Please reproduce exactly the lines that begin the listing below, up to and including the line where "Door Stop Composite Doors (492, 2178)" occurs.

# # # #

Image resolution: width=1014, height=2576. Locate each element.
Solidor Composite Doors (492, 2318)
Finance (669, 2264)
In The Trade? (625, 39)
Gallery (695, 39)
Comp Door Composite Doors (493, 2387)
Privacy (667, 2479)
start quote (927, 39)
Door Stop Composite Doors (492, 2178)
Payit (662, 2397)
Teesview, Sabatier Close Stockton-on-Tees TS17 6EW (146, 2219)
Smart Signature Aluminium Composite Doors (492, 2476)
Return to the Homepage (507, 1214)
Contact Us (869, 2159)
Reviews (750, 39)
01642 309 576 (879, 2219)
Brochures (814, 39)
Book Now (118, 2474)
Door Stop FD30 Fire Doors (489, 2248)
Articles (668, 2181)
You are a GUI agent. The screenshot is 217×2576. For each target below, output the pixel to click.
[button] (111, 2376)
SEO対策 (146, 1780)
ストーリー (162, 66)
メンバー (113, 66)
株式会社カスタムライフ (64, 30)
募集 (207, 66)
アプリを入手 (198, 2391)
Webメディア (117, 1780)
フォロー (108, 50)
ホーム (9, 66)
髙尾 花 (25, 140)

# # # #

* [WRITTEN RESPONSE]:
Image resolution: width=1014, height=2576. Locate each element.
Solidor Composite Doors (492, 2318)
Finance (669, 2264)
In The Trade? (625, 39)
Gallery (695, 39)
Comp Door Composite Doors (493, 2387)
Privacy (667, 2479)
start quote (927, 39)
Door Stop Composite Doors (492, 2178)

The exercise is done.